Exercise requirements: List every win-loss record mentioned in the NFL coaches article below, and say what each one refers to.

Page extract:
# # # # #

The five greatest NFL coaches without a Super Bowl ring

#1: Eagles head coach Andy Reid 

  #3: Titans head coach Jeff Fisher

In a sport like the NFL where the success of a coach is defined by the number of Super Bowl victories, there are a few coaches who still deserve to be considered one of the greatest, even without the ring. Each of the following NFL coaches showed they had the ability to bring success to their team in terms of wins but they never had their moment in the sun and the chance to lift up the Lombardi trophy.

1. Andy Reid


When Reid took over as head coach for the Philadelphia Eagles, they were coming off a 1998 NFL worst 3- 13 record. Right away Reid made some decisions that would drastically affect the Eagles for years to come. The most notable one that was not accepted by fans at first was the drafting of quarterback Donovan McNabb in the first round of the 1999 NFL draft.

It took just over one year before Reid’s decision began to pay dividends when the Eagles won the NFC East division title in 2000. Over the next ten years, Reid helped coach the Eagles to a record of 103-56, which included eight trips to the NFL playoffs.

Though Reid was able to bring the Eagles to five NFC Conference games, they were only able to advance to the Super Bowl in 2004, which ended in the Eagles losing to the New England Patriots.

2. Marv Levy

During the 1990’s the Buffalo Bills were one of the most successful franchises in the NFL thanks to the leadership of Marv Levy. During a nine year stretch, from 1988 to 1996, Levy help direct the Bills to a 97-47 record which included seven AFC East championships.

Levy’s success as a head coach extended well beyond the regular season and into the NFL playoffs.

By the time Levy’s coaching career was done in Buffalo, he recorded a 11-8 record in the playoffs. Starting in 1990, head coach Levy, along with Hall of Fame players Jim Kelly, James Lofton, and Bruce Smith, began a reoccurring trend where the Bills were the AFC representative in the Super Bowl for four straight seasons.

Despite the post season success for Harvard grad, Levy’s Bills were never able to get over the final hump and earn a Super Bowl victory.

3. Jeff Fisher

During the middle of the 1994 season, Fisher began his NFL head coaching career with the Tennessee Titans, formerly known as the Houston Oilers, and remains with them this day. Just like Andy Reid, Fisher had a big decision to make during the 1995 NFL draft, eventually choosing quarterback Steve McNair.

# # # # #

Word and element location rows
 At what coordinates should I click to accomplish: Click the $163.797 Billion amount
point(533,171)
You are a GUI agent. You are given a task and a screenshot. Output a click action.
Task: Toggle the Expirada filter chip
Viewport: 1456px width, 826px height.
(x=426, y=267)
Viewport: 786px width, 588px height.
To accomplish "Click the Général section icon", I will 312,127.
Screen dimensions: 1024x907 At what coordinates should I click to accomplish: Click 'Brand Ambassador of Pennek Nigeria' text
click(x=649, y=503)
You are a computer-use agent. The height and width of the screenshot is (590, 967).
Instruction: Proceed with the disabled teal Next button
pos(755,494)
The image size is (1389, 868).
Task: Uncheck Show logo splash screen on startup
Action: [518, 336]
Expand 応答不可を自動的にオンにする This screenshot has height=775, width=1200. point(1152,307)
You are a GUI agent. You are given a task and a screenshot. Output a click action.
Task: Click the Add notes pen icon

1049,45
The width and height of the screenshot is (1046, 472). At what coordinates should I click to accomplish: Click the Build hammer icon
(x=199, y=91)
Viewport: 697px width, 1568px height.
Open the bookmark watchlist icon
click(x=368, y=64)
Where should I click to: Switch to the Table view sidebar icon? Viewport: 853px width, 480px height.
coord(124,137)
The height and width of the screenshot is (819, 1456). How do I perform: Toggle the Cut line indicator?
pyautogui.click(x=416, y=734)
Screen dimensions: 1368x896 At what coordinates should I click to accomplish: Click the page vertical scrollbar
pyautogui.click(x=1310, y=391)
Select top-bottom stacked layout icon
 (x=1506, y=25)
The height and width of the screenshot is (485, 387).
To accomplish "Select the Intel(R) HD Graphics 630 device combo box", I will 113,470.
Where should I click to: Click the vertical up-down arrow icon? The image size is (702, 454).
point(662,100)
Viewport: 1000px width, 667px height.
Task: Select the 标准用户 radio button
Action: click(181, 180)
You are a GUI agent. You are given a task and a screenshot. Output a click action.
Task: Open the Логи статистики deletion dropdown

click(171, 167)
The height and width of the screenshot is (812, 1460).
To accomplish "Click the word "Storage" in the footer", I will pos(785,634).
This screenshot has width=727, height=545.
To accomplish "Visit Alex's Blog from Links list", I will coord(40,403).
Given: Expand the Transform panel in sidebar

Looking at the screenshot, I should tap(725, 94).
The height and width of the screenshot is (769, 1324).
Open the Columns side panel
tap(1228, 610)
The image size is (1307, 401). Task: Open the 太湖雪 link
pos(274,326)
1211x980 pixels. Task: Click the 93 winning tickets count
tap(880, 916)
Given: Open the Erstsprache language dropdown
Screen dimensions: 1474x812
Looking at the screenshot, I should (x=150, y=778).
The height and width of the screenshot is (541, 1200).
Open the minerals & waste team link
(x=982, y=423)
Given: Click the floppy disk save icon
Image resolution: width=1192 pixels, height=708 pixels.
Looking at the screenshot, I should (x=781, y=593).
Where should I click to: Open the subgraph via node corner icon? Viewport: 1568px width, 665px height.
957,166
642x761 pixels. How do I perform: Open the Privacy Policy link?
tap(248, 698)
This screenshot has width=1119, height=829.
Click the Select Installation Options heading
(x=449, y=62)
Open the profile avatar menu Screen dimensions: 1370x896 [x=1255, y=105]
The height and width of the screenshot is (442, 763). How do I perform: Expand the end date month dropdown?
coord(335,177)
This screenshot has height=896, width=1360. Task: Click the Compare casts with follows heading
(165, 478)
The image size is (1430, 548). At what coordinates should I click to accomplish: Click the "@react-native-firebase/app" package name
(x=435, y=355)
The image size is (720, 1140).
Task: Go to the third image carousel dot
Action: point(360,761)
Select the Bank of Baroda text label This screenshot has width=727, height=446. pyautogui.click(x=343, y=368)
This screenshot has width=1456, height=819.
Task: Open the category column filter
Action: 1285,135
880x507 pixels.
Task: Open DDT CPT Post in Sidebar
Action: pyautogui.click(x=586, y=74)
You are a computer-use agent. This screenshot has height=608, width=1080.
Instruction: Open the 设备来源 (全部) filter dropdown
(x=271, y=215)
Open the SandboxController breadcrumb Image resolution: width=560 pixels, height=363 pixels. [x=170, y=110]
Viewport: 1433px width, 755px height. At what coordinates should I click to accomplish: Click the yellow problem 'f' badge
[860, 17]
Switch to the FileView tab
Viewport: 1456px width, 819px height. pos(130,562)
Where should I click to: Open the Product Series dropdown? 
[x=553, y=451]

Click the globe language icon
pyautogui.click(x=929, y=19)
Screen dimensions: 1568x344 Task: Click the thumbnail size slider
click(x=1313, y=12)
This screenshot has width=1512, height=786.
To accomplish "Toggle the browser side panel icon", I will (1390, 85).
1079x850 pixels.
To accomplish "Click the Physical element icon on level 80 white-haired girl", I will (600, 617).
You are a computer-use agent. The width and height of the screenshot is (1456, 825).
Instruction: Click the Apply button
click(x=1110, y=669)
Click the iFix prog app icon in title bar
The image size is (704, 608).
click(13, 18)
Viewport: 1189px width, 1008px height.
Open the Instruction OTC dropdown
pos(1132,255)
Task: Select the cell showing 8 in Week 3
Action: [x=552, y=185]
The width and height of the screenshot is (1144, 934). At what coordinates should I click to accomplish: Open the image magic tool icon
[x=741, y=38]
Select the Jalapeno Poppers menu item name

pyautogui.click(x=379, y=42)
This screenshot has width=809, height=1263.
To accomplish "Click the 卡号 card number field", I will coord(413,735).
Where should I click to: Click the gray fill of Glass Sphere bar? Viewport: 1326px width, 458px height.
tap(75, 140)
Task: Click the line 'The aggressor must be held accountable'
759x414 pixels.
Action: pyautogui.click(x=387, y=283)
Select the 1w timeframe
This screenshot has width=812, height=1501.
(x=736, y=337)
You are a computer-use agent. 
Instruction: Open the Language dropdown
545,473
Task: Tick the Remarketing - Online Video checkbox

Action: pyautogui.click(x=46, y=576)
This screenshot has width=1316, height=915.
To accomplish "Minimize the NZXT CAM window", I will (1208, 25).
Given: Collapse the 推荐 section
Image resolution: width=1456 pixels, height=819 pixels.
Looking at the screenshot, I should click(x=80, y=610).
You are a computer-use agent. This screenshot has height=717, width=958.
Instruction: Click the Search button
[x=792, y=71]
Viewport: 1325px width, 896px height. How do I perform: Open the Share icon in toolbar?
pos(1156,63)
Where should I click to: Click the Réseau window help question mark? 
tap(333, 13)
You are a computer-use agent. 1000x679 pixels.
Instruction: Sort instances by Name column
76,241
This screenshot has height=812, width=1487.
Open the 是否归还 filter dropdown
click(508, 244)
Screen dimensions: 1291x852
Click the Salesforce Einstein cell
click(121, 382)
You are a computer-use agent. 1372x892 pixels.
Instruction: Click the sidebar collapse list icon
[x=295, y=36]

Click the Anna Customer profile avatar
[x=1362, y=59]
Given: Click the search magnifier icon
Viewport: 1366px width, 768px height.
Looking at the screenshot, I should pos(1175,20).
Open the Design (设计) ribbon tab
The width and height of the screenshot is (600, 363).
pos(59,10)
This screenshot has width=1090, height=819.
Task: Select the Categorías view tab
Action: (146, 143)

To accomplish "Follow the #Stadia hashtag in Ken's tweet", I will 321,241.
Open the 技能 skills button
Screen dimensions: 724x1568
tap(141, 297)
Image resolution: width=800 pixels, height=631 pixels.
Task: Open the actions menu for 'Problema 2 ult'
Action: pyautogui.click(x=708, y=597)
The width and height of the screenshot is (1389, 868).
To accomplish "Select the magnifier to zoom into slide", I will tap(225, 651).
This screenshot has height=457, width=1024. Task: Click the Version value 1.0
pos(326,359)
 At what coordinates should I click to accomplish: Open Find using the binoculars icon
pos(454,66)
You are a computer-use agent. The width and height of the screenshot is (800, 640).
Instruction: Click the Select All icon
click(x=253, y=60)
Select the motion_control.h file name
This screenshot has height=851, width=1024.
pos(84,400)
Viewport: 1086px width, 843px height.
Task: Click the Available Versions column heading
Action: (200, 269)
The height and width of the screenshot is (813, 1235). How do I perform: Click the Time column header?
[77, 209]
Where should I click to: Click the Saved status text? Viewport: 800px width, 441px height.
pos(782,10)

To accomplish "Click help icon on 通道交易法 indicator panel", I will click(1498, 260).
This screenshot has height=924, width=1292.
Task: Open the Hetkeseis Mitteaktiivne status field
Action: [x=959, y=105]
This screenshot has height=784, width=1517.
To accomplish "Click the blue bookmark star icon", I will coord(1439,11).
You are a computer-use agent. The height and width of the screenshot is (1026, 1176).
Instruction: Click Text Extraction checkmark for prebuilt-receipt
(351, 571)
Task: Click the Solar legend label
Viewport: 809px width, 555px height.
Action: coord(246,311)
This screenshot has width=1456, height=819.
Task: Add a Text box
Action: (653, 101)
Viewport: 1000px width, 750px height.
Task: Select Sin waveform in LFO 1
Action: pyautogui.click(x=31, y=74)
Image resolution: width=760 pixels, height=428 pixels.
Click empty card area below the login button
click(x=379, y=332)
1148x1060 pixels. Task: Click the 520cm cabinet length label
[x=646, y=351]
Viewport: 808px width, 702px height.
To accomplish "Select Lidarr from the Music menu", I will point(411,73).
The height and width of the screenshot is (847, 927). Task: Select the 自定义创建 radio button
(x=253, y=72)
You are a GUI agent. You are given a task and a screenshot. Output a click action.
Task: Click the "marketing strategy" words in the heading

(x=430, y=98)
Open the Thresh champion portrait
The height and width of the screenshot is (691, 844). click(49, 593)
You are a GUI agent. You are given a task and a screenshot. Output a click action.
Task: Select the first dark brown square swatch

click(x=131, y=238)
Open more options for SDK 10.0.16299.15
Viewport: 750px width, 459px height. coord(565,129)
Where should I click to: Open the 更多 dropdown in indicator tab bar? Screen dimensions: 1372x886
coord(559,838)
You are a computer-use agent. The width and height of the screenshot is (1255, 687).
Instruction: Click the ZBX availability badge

# # # # #

Expected output:
- 3-13: the Philadelphia Eagles' record in 1998, the NFL's worst that year, before Reid took over
- 103-56: the Eagles' record under Reid over the ten years after 2000
- 97-47: the Buffalo Bills' record under Levy from 1988 to 1996
- 11-8: Levy's playoff record by the end of his coaching career in Buffalo